_Quoted text_:
From c20d3289a6967f9a6272fb029897248da7f8f412 Mon Sep 17 00:00:00 2001
From: ryan smith <r@32k.io>
Date: Tue, 30 Apr 2024 18:15:50 -0700
Subject: [PATCH] shovel: bugfix. reorg may halt progress until restart

The process for handling a reorg is as follows:

1. Shovel task gets latest remote block
2. Shovel task gets latest local block
3. Shovel decides which blocks to process
4. Shovel uses (cached) jrpc2 client to download blocks
5. Shovel checks downloaded chain with latest local hash for reorg
6. If reorg then delete local (and all indexed data for that block)
7. GOTO 1

The problem is that in step 4 may keep a block that has been removed
from the global chain around in memory so that subsequent requests are
given the removed block and therefore all new blocks are unable to be
connected.

This commit introduces the concept of maxreads for a block/header cache
at which point the blocks/header will be removed from the cache. This
solves the problem for the cache's existence (we want concurrent
integrations to reuse data if they can) and ensures that bad data
doesn't stay too long.

In the case of a bad block in the cache, it will be there for a few
requests and then Shovel will re-download the data and continue making
progress.
---
 jrpc2/client.go      | 24 +++++++++++++++----
 jrpc2/client_test.go | 55 +++++++++++++++++++++++++++++++++++++++++++-
 2 files changed, 74 insertions(+), 5 deletions(-)

_Records supplied_:
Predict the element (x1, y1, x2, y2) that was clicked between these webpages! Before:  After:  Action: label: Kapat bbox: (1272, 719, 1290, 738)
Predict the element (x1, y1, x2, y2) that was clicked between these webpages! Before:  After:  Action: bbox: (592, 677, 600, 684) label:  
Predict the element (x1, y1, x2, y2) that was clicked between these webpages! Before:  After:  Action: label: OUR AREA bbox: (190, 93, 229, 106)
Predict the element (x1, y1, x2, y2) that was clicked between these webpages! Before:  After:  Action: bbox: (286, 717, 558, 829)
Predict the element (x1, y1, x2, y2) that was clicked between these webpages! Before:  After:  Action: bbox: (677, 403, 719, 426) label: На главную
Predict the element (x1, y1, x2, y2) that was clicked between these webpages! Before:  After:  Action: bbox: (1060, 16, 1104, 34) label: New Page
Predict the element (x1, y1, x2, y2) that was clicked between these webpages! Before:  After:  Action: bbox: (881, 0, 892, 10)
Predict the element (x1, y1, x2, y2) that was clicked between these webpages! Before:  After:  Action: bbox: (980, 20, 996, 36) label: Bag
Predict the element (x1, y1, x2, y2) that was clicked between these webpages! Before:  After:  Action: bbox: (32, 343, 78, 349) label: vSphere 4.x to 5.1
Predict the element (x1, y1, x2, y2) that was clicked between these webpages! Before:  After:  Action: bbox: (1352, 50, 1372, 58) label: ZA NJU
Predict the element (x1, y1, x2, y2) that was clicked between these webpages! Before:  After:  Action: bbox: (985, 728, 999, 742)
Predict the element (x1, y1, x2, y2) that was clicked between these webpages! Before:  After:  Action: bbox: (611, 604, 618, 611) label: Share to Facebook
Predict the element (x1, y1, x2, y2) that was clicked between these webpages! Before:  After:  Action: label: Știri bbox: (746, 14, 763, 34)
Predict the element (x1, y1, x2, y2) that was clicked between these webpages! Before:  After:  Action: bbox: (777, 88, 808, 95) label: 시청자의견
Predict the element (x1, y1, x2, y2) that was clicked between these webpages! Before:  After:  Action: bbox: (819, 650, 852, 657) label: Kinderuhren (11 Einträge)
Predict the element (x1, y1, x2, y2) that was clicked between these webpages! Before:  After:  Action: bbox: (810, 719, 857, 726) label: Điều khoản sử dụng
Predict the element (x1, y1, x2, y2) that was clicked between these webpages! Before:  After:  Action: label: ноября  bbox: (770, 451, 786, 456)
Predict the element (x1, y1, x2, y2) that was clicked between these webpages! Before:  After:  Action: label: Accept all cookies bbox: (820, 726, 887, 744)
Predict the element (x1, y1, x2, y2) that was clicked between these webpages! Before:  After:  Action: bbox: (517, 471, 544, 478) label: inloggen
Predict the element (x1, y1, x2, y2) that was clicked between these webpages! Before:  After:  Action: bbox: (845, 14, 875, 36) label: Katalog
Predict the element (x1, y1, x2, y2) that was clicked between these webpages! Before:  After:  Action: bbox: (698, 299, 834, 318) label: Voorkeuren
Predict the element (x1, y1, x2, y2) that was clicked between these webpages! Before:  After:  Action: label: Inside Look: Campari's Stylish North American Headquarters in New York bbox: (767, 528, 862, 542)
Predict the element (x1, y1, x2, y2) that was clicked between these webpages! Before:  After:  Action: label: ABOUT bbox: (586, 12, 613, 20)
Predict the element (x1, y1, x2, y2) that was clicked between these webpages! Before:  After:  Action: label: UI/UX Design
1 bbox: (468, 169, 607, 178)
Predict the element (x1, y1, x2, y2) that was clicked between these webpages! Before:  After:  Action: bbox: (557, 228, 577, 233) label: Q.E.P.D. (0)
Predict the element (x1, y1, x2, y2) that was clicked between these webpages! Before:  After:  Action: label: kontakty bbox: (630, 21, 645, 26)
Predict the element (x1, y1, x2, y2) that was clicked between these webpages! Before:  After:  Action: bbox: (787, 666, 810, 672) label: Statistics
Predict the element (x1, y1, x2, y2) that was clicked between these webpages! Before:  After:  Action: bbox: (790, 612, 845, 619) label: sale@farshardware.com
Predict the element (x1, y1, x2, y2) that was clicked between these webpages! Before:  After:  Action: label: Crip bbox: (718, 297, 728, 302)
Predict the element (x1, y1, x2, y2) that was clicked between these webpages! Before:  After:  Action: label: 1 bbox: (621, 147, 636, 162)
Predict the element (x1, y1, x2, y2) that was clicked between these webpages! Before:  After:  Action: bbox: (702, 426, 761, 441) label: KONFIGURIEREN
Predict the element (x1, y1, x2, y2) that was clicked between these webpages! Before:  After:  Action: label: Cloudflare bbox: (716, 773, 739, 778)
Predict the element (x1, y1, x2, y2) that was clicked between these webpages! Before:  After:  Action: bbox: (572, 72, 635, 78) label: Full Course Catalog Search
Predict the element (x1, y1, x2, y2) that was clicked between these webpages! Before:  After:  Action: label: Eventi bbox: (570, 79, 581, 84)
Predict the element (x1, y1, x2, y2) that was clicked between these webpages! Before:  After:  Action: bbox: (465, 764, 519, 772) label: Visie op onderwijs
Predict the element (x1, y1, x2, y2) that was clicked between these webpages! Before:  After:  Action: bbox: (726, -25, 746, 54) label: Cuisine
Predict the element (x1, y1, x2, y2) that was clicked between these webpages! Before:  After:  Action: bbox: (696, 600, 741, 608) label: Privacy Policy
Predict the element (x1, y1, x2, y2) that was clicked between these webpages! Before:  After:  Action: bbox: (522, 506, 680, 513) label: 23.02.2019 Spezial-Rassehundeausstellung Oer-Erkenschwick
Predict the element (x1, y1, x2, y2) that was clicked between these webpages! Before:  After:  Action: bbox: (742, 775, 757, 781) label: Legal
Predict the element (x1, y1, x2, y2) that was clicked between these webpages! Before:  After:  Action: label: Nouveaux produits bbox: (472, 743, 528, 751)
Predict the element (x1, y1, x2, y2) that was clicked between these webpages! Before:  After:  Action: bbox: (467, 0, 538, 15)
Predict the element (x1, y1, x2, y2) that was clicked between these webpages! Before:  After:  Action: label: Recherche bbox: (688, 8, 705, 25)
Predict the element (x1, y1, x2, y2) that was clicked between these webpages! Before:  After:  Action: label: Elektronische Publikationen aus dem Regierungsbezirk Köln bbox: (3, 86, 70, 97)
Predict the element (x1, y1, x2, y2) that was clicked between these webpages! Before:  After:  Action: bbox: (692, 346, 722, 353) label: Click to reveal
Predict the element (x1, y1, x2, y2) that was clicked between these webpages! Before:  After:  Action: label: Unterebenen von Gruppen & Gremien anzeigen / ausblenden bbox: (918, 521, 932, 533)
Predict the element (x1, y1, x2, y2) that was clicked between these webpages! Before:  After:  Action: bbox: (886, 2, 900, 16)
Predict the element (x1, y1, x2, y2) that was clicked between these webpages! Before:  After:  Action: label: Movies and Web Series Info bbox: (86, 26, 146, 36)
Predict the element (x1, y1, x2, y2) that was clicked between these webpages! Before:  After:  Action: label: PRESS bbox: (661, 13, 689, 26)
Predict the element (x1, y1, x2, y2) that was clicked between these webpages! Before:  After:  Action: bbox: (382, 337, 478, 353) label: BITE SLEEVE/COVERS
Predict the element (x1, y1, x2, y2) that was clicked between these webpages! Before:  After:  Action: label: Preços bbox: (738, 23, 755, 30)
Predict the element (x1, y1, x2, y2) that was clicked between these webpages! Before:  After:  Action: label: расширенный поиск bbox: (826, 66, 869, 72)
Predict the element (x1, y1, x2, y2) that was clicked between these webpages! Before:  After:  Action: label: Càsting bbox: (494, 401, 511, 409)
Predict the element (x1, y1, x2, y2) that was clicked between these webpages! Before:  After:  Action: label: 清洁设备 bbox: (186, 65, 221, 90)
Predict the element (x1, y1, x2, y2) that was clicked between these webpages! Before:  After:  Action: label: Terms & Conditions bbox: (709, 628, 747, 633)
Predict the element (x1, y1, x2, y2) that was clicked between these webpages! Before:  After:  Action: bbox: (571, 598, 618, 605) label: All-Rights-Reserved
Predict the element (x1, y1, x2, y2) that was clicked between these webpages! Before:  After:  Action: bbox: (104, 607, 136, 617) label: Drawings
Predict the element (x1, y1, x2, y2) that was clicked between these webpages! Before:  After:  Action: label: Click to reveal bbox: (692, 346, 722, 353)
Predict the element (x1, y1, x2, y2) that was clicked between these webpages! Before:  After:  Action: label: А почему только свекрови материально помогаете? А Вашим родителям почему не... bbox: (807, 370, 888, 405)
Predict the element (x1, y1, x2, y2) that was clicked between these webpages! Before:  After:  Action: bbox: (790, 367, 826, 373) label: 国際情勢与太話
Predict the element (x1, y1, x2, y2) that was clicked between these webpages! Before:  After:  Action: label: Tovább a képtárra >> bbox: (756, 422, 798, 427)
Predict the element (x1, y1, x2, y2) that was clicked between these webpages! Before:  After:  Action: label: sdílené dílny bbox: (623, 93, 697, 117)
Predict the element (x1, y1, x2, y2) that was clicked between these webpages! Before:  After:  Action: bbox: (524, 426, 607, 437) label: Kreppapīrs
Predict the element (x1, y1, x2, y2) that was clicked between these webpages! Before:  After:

_Written task 1_:
Put this sentence from the Shovel patch into Spanish: "In the case of a bad block in the cache, it will be there for a few requests and then Shovel will re-download the data and continue making progress."
_Written task 2_:
Carry on the Shovel patch from the point where it stops.
The items have no connection to the Shovel patch.

_Result 1_:
En el caso de un bloque defectuoso en la caché, permanecerá allí durante algunas solicitudes y luego Shovel volverá a descargar los datos y seguirá avanzando.

_Result 2_:
diff --git a/jrpc2/client.go b/jrpc2/client.go
index a3c0aaa0..135f6585 100644
--- a/jrpc2/client.go
+++ b/jrpc2/client.go
@@ -47,6 +47,8 @@ func New(url string) *Client {
 		pollDuration: time.Second,
 		url:          url,
 		lcache:       NumHash{maxreads: 20},
+		bcache:       cache{maxreads: 20},
+		hcache:       cache{maxreads: 20},
 	}
 }
 
@@ -66,6 +68,8 @@ type Client struct {
 
 func (c *Client) WithMaxReads(n int) *Client {
 	c.lcache.maxreads = n
+	c.bcache.maxreads = n
+	c.hcache.maxreads = n
 	return c
 }
 
@@ -422,18 +426,28 @@ type blockResp struct {
 
 type segment struct {
 	sync.Mutex
-	done bool
-	d    []eth.Block
+	nreads int
+	done   bool
+	d      []eth.Block
 }
 
 type cache struct {
 	sync.Mutex
+	maxreads int
 	segments map[key]*segment
 }
 
 type getter func(ctx context.Context, start, limit uint64) ([]eth.Block, error)
 
-func (c *cache) prune() {
+func (c *cache) pruneMaxRead() {
+	for k, v := range c.segments {
+		if v.nreads >= c.maxreads {
+			delete(c.segments, k)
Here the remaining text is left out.